There’s an interesting comment under that last post about the importance of having common definitions — what I’ve called “terms of convenience.” They’re terms we know mean one thing, but we use them to signify another. The key element there is that the meaning comes from context and that the meaning is known to be variant depending on that context.
Take the term “distance education.” It actually developed from an early one - “correspondence school.” The interesting juxtaposition here is that the latter is more descriptive and perhaps more accurate than the former. Unfortunately, the negative connotations accruing to “correspondence school” because of a long history of shoddy and inappropriate implementations of “correspondence school” stripped the term of any credibility.

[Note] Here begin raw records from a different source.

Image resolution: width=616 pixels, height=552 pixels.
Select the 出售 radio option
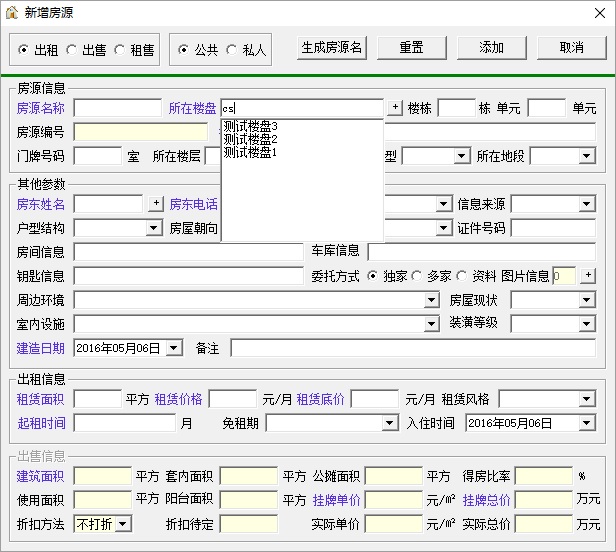click(x=86, y=50)
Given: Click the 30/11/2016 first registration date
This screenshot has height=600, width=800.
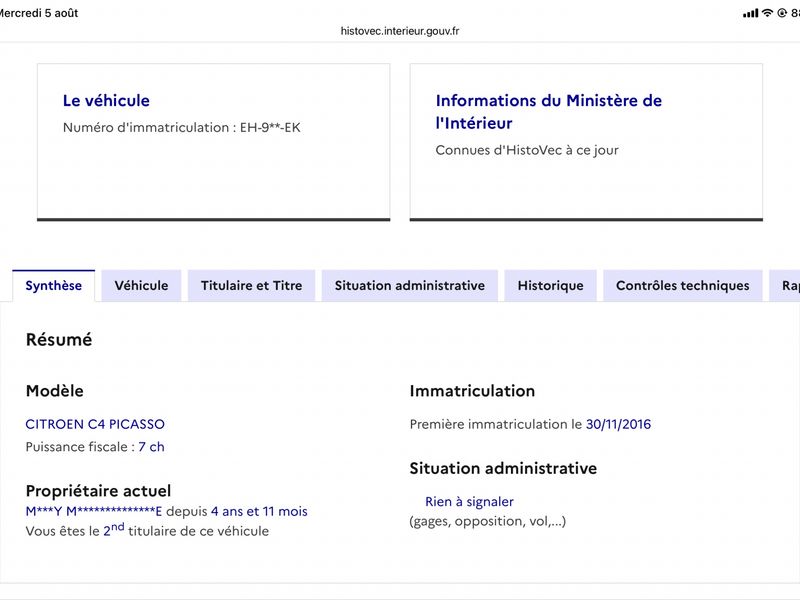Looking at the screenshot, I should click(618, 424).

Nobody who was serious about education could afford to be associated with a “correspondence school.”
I’ve said in other venues that the first technology that allowed for the separation of teacher and learner in geography was “spoken language.” The first technology that permitted the separation of teacher and learner in time was “written language.” Everything after that is just implementation of those two basic ideas. Use an augmentation to transmit the voice directly across a distance in real time, or use a different augmentation to encode the message into some medium that can be retrieved later. In communications terms, that’s synchronous and asynchronous communication.
Every so-called “instructional technology” can be categorized into one of those two forms. They are, by the way, mutually exclusive. Some technology is “educational” but not “instructional” so I’m being precise in this definition.

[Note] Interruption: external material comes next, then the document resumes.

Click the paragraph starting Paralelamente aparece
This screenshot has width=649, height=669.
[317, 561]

Which brings us back to the term of convenience, “distance education.”
Modern distance ed goes back to the middle of the 1800s when a man named Pitman began a correspondence school to teach shorthand by mail. Television was probably the next big technological step with the “tele-courses” in the fifties and sixties where the lecture would be broadcast by TV. On footnote in this history is the “school of the air” that serves kids in Australia’s outback. Teachers use shortwave radio to teach kids isolated on the ranches and sheep stations. The general tenor of “distance education” was “correspondence school” — sometimes augmented with broadcast.
The web changed all that.
When it became clear that the web and its various affordances — pages, blogs, discussion boards, etc — were being adopted by large numbers of people, the platform became a viable one for educational purposes. Many of the courses offered online, even today, are (a) webified correspondence courses or (b) “shovel-ware” — courses where the instructor put the lecture notes and powerpoints online and runs the discussion board like a Q&A session.
There was a transitional period in the 70s and 80s with people like Otto Peters and the “industrialization” of education (what I call the University of Phoenix model) and Desmond Keegan who polled organizations who were doing something they called “distance education” to find out what comprised those programs.
Keegan’s six characteristics have been instrumental in shaping modern distance delivery but I’m not convinced that he’s done us an unvarnished service. His methodology is based — not on any theoretical foundation but on a survey. “What are you doing in this program you call ‘distance education’?” When he condensed the responses to the six most common characteristics, those characteristics became codification of a de facto standard of what makes up a distance education experience.
Unfortunately, they’re useless at defining what distance education could be because they’re predicated on what novice practitioners were doing and calling distance education. Without any kind of theoretical foundation, this set of characteristics has focused three decades of practice.
So, for the purposes of this class, at least for this one week, I’ve insisted that we examine the actual underpinnings of what “distance education” really means. We can go back to using it as a term of convenience next week where it’ll represent courses offered under circumstances where the teacher and student are not in relatively close geographical proximity at the same time. As we use that term of convenience, underneath it is the acknowledgment that all we are doing is A) using some technology to transmit the class’s speech across a distance too great to be overcome by lungs and vocal cords or B) encoding the messages for transmission across space and time using some medium other than sound.